- Assignment -
Filter these entries so that only lines with the word "computer" remain.

Segment Start: Available data

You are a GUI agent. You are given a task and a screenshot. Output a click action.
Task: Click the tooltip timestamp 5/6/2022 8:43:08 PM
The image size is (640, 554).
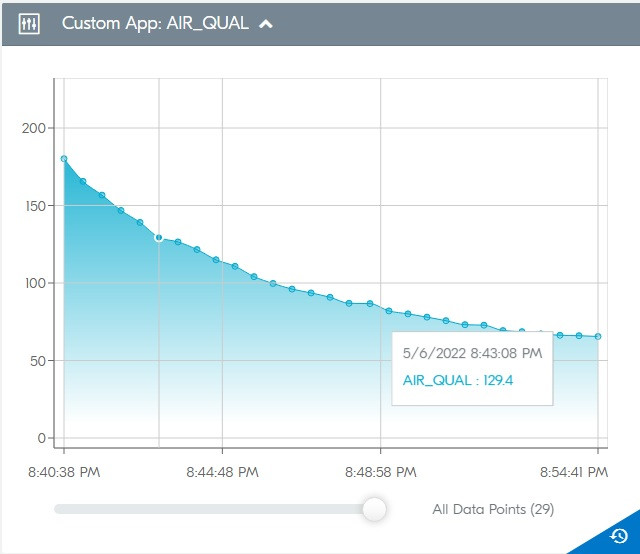471,353
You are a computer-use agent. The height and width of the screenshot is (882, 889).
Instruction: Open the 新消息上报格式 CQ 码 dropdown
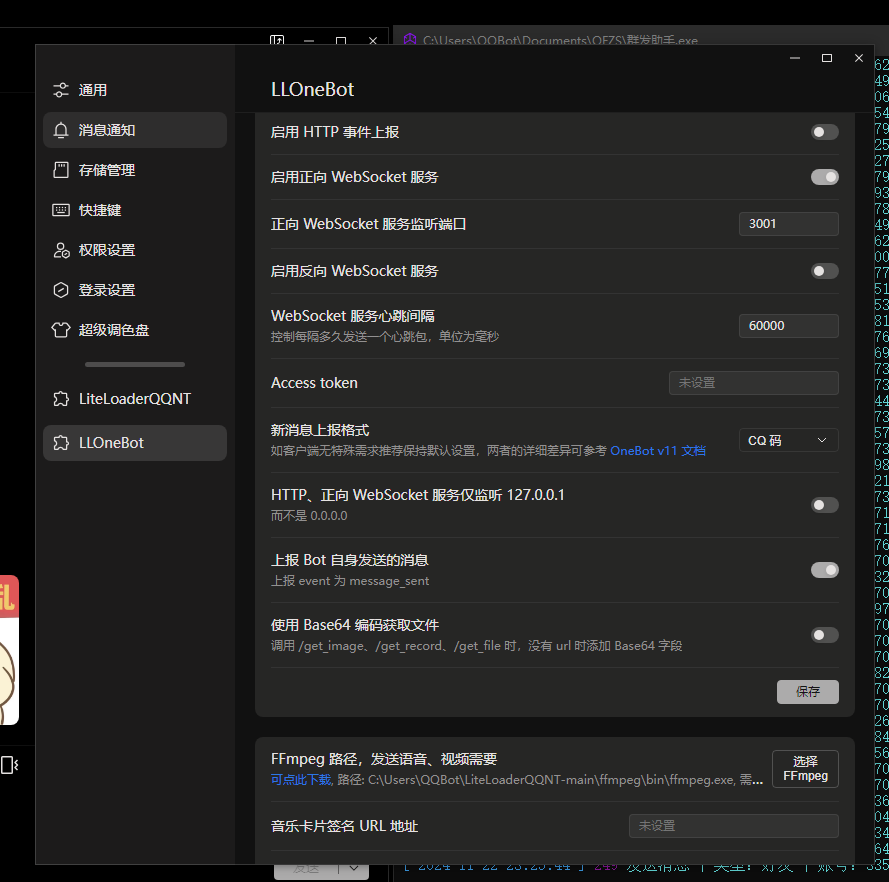tap(788, 440)
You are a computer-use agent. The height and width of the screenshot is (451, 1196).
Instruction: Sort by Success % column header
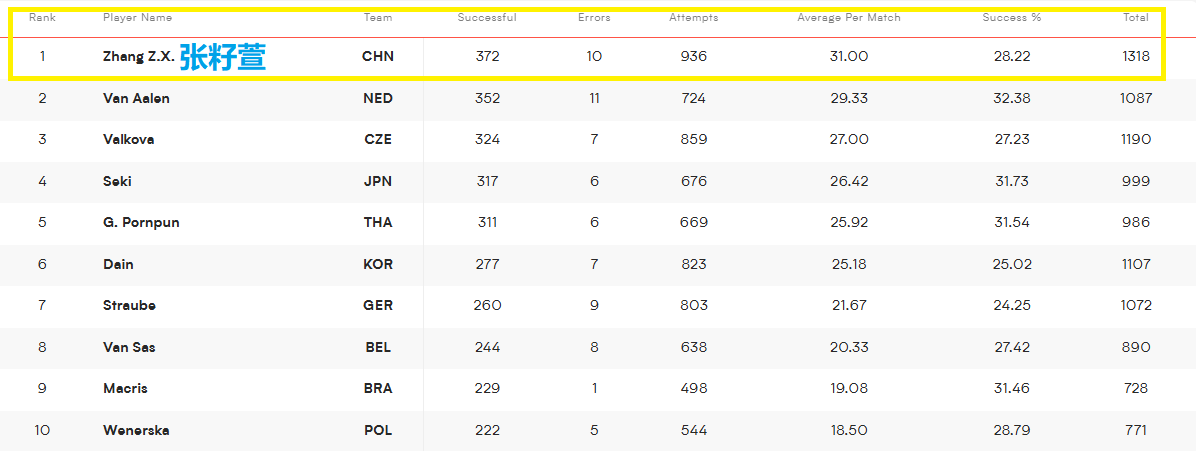click(1011, 18)
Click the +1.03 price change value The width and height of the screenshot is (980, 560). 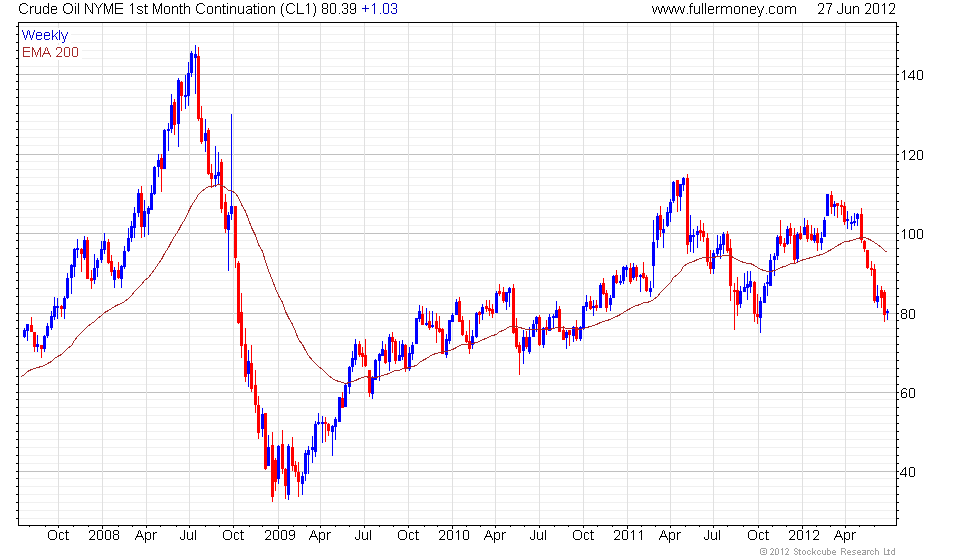pos(379,9)
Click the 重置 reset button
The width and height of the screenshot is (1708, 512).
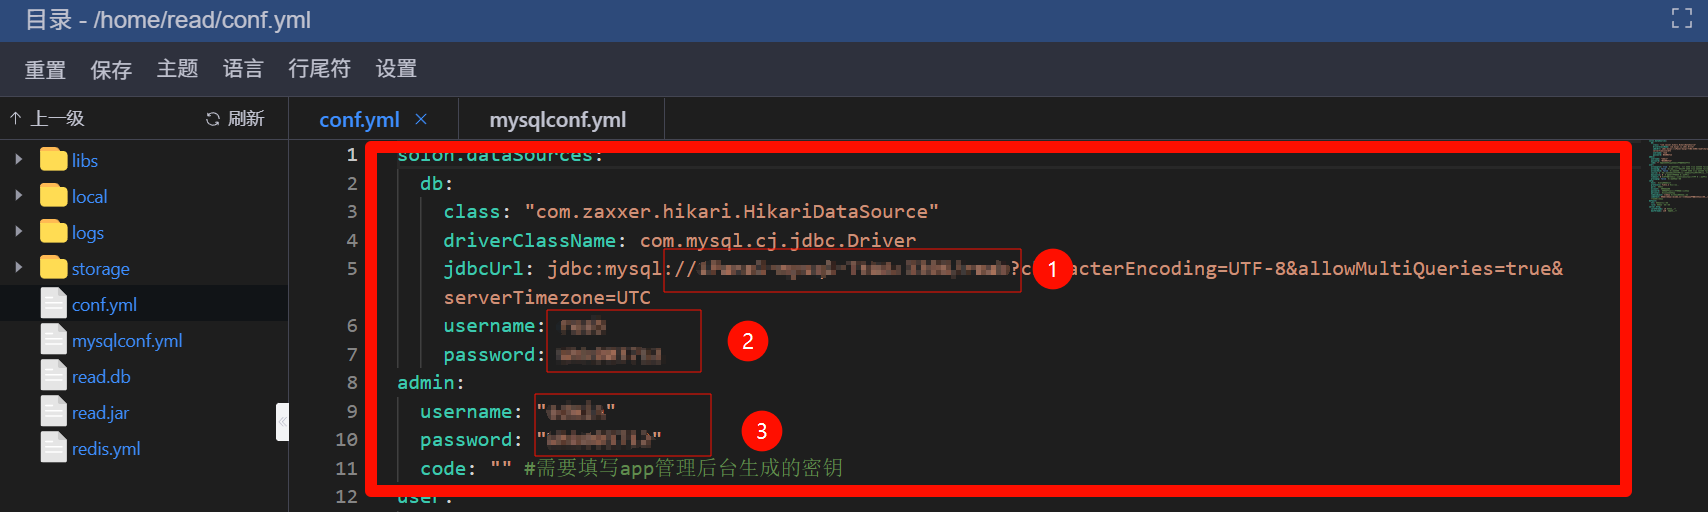tap(45, 70)
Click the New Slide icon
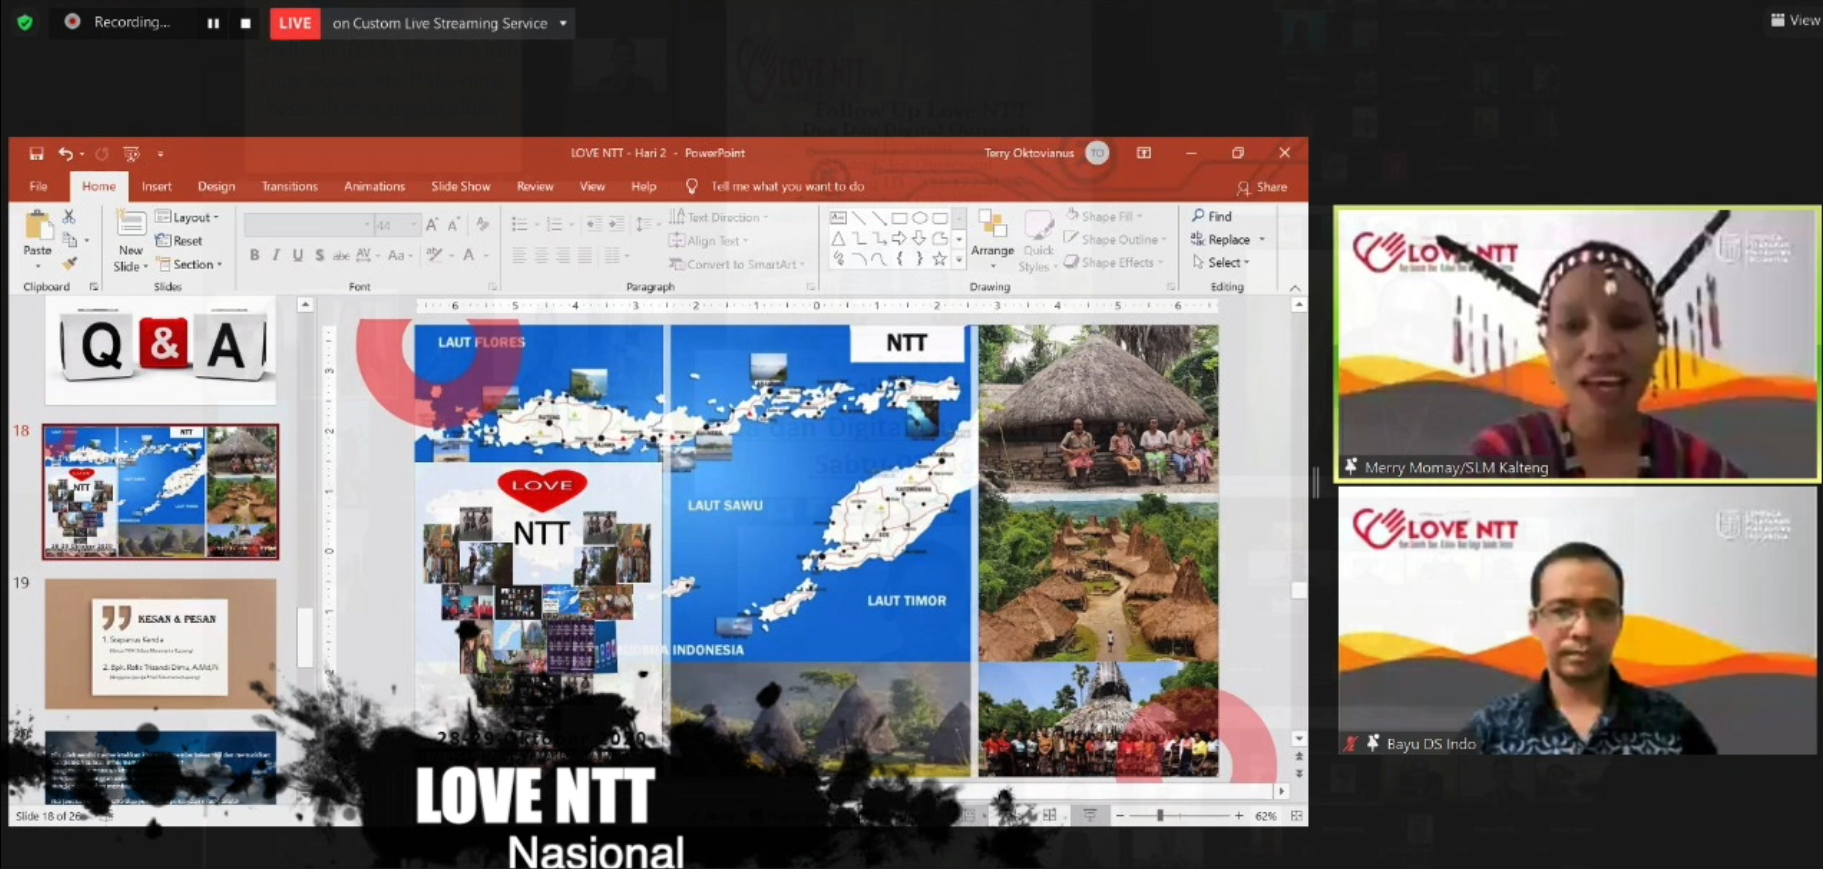 click(x=131, y=224)
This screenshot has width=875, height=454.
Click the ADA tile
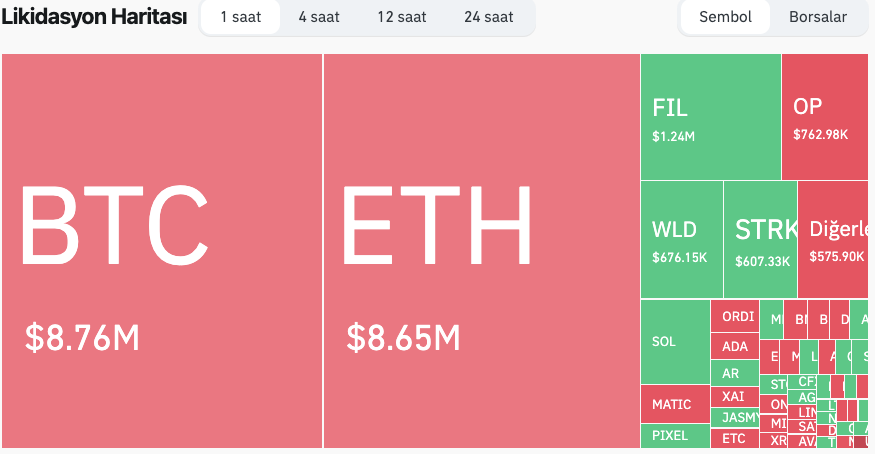click(734, 346)
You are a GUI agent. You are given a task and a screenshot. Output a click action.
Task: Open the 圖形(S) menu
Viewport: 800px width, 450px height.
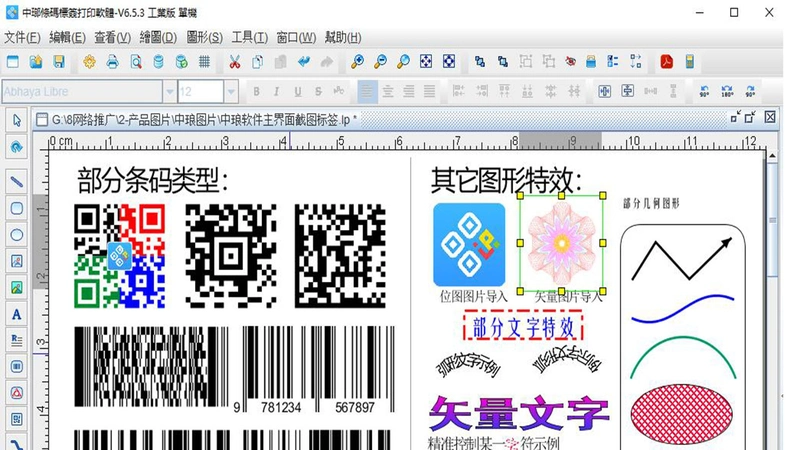tap(204, 37)

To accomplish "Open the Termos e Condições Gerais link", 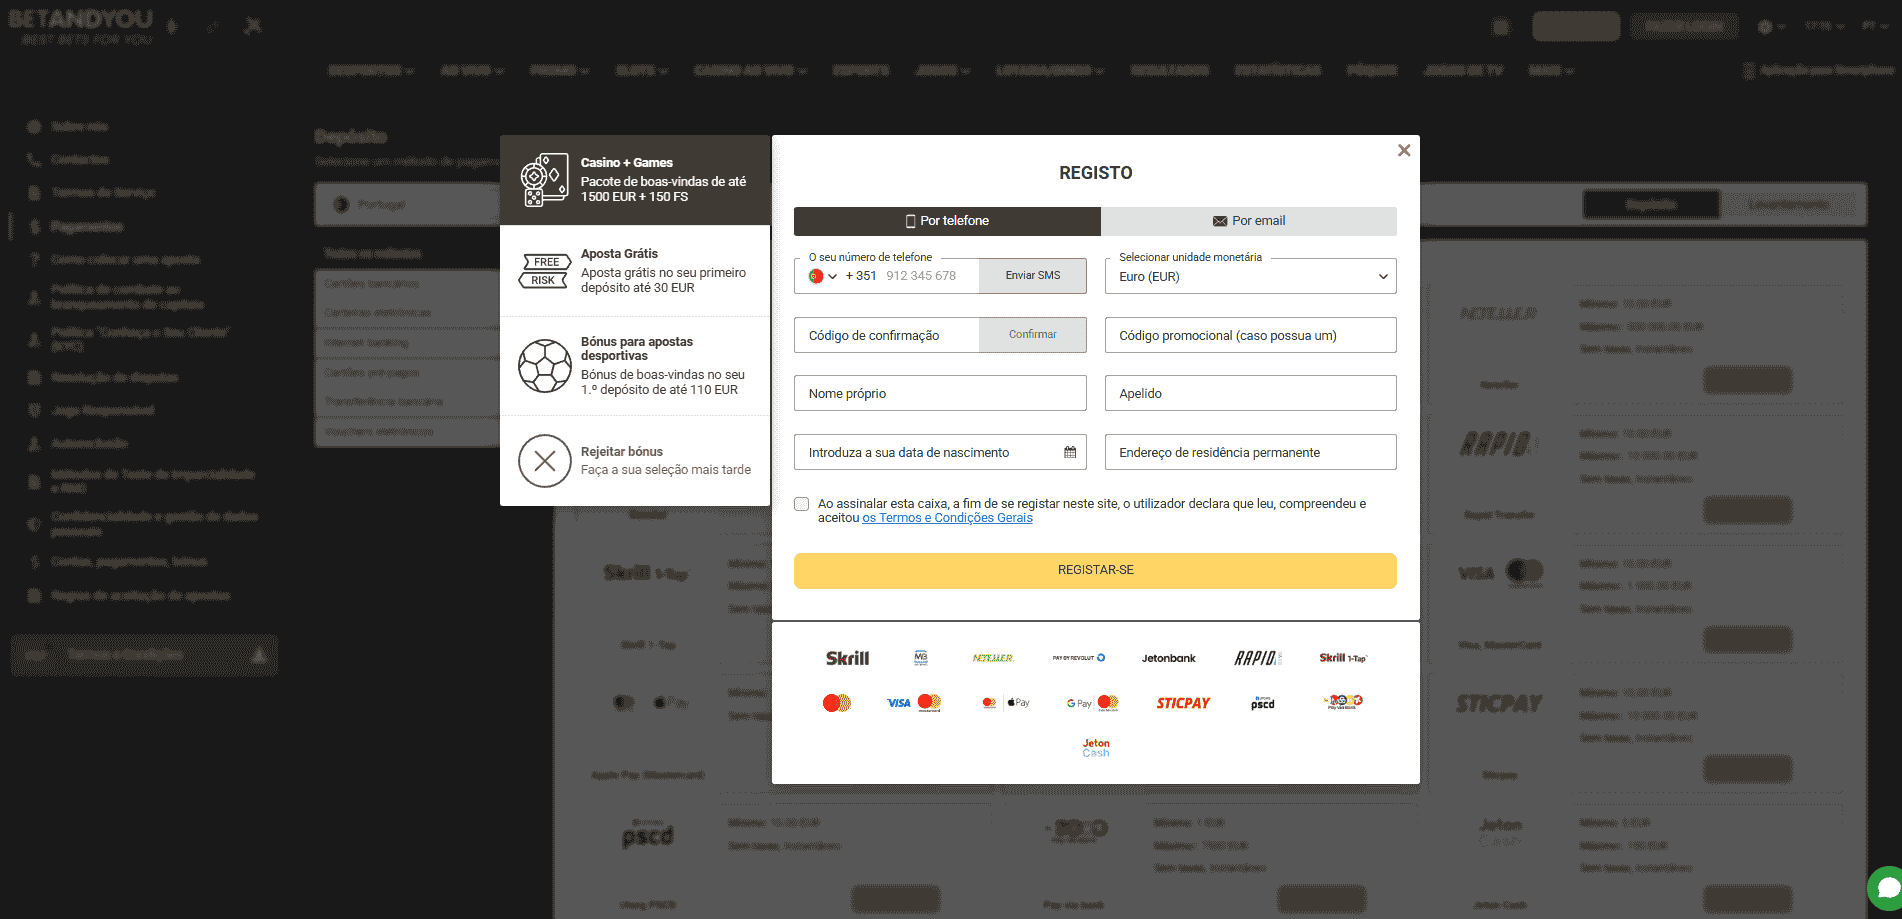I will click(947, 518).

Segment End: Available data

- Task result -
You are a computer-use agent. The height and width of the screenshot is (882, 889).
You are a computer-use agent. The height and width of the screenshot is (451, 1196).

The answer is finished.